=== Source passage ===

Previously, I tested the k-point parallelization scheme in VASP 5.3 for a small system with hundreds of k-points. The outcome was acceptable, but less than stellar. Paul Kent (who implemented the scheme in VASP) suggested that it would be more instructive to benchmark medium to large hybrid calculations with just a few k-points, since this was the original use case, and consequently where you would be able to see the most benefit. To investigate this, I ran a 63-atom MgO cell with HSE06 functional and 4 k-points over 4 to 24 nodes:
A suitable number of bands here is 192, so the maximum number of nodes we could expect to use with standard parallelization is 12, due to the fact that 12 nodes x 16 cores/node = 192 cores. And we do see that KPAR=1 flattens out at 1.8 jobs/h on 12 nodes. But with k-point parallelization, the calculation can be split into “independent” groups, each running on 192 cores. This enables us, for example, to run the job on 24 nodes using KPAR>=2, which in this case translates into a doubling of speed (4.0 jobs/h), compared to the best case scenario without k-point parallelization.
So there is indeed a real benefit for hybrid calculations of cells that are small enough to need a few k-points. And remember that in order for the k-point parallelization to work correctly with hybrids, you should set:
NPAR = total number of cores / KPAR.

===

### What this task involves
Copy the VASP k-point benchmark text above, from "So there is" to "cores / KPAR.".

=== Data to examine ===

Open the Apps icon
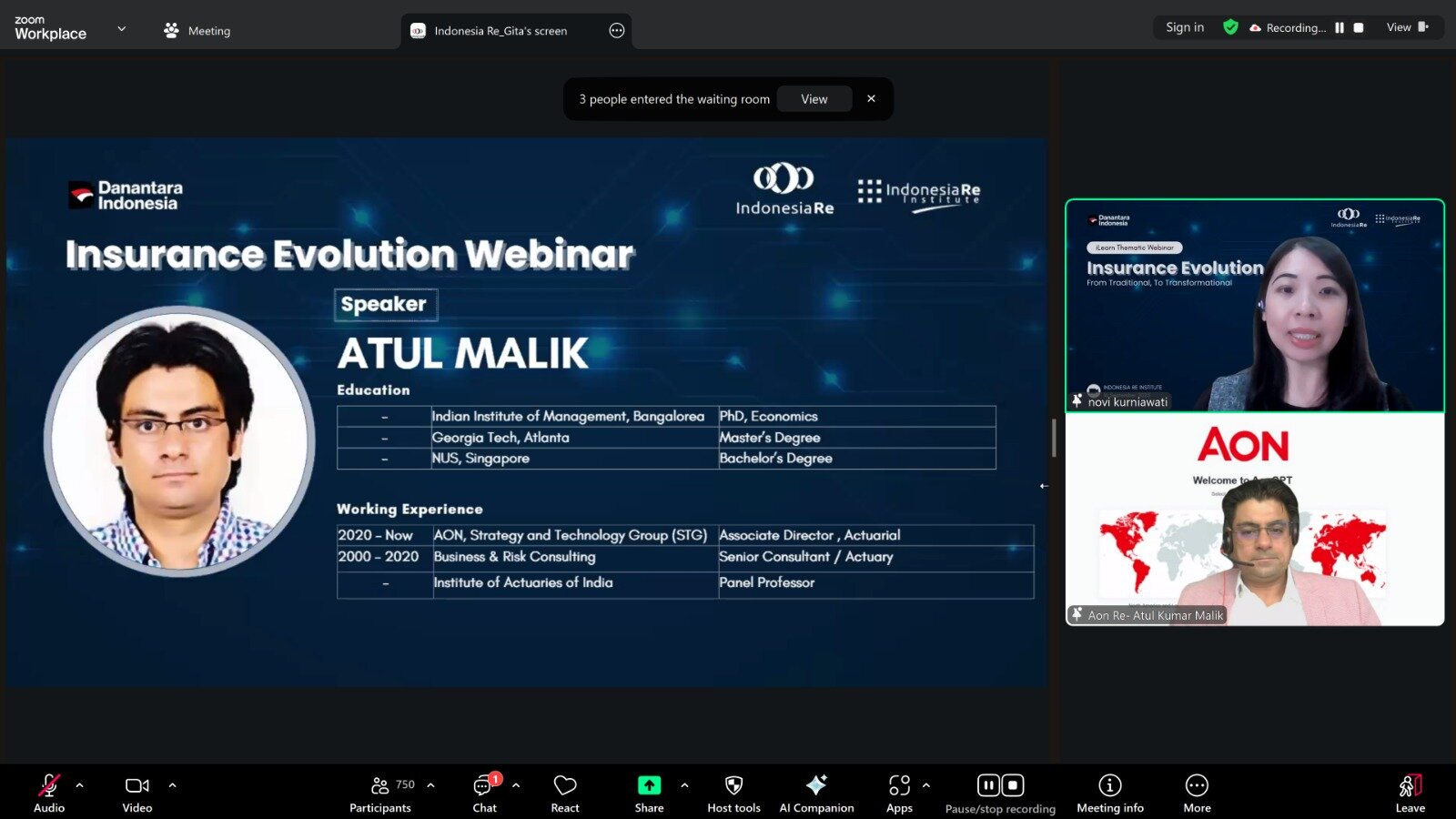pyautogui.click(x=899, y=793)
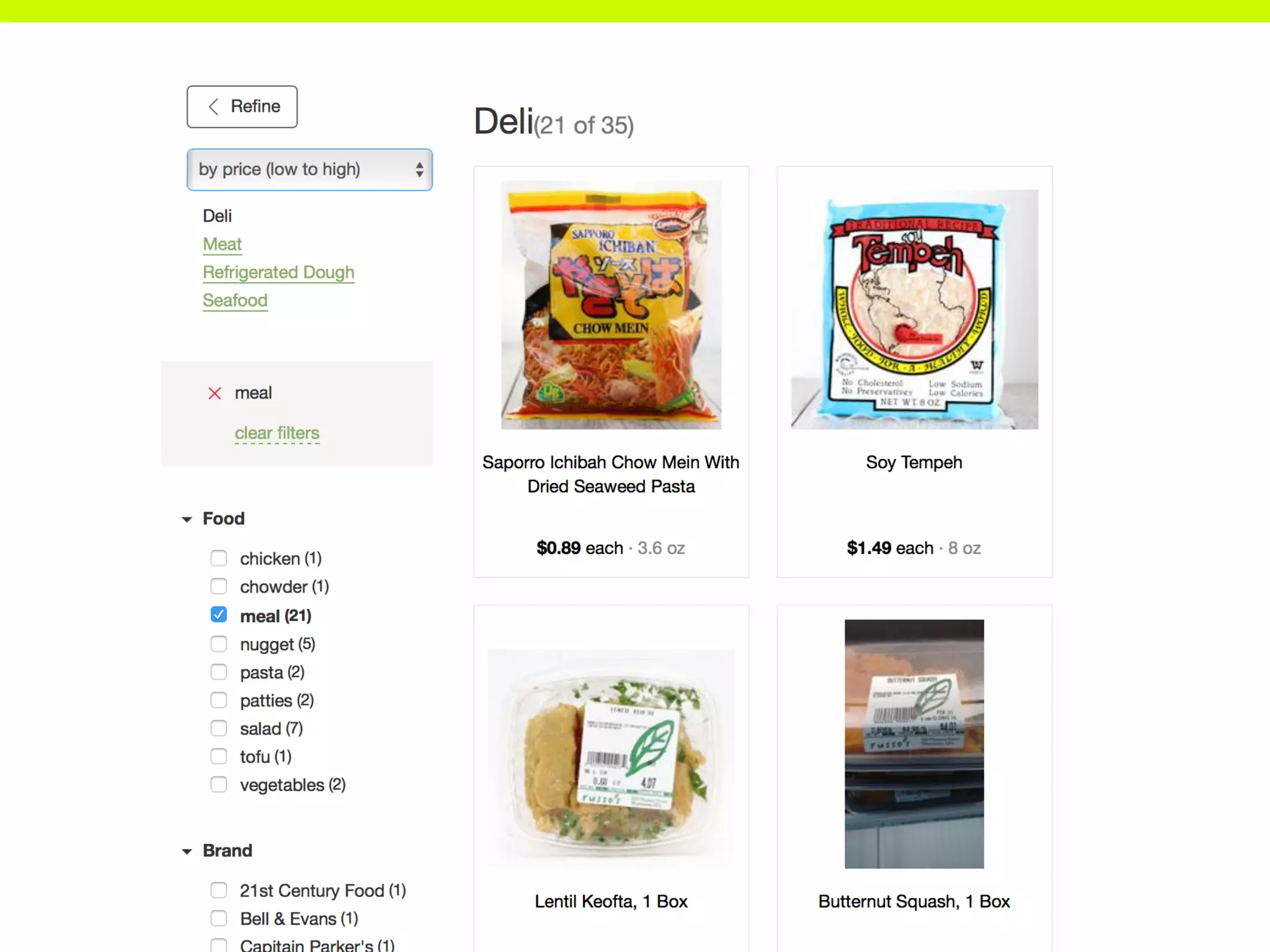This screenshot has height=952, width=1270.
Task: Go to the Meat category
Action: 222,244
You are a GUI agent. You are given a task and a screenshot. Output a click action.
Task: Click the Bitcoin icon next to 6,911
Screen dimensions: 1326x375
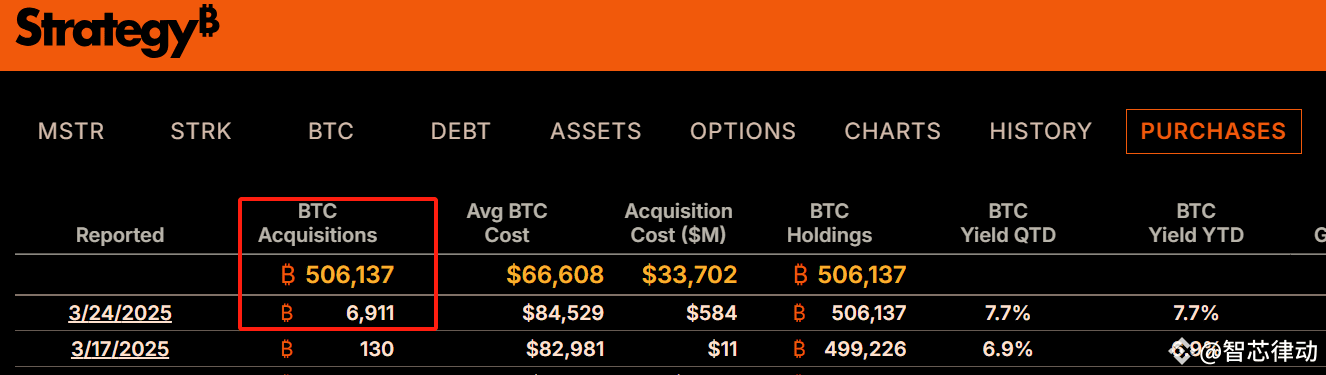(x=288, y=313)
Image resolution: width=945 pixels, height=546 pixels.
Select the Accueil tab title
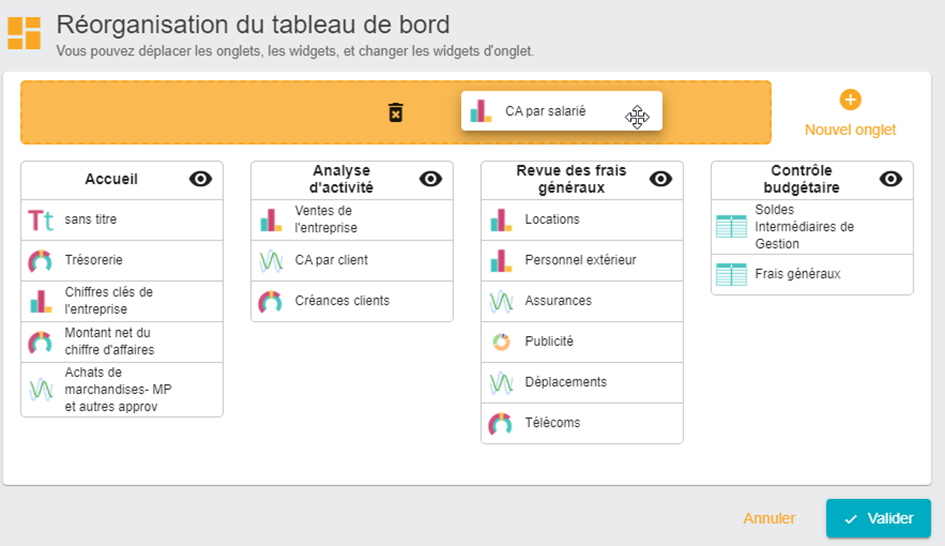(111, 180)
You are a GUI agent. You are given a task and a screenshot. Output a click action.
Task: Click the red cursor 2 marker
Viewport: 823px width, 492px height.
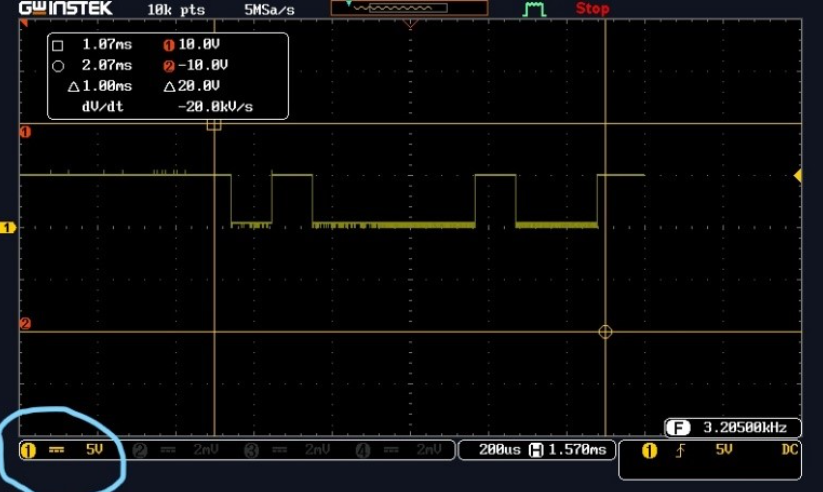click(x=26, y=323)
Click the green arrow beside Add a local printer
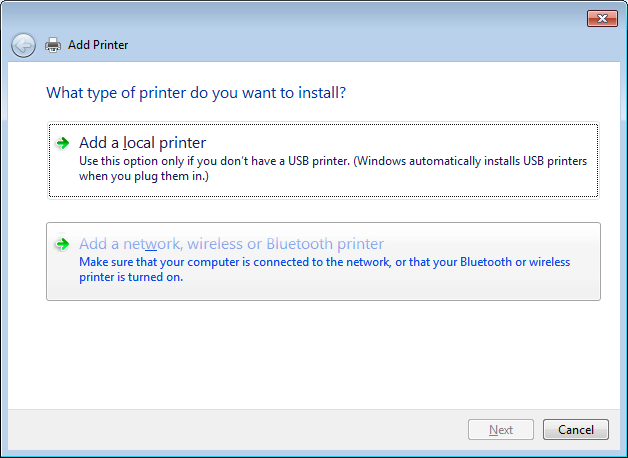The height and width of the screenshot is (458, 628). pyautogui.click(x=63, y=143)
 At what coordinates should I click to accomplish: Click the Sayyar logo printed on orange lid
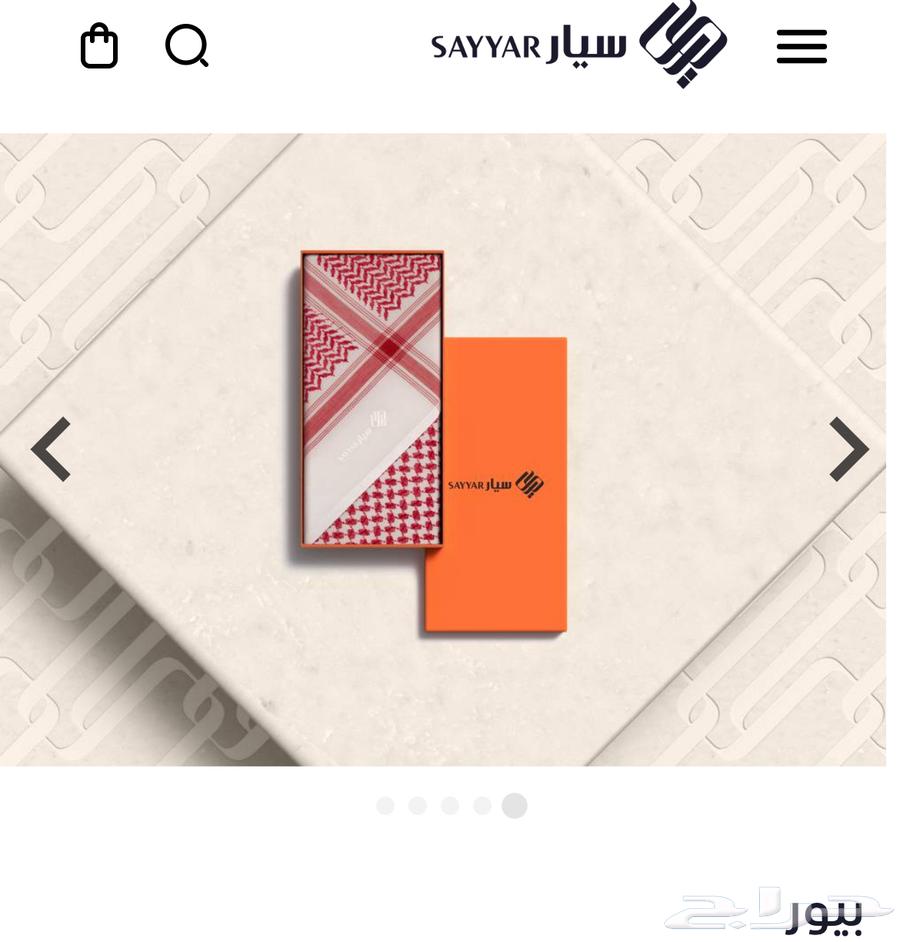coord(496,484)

===

### Solution
So there is indeed a real benefit for hybrid calculations of cells that are small enough to need a few k-points. And remember that in order for the k-point parallelization to work correctly with hybrids, you should set:
NPAR = total number of cores / KPAR.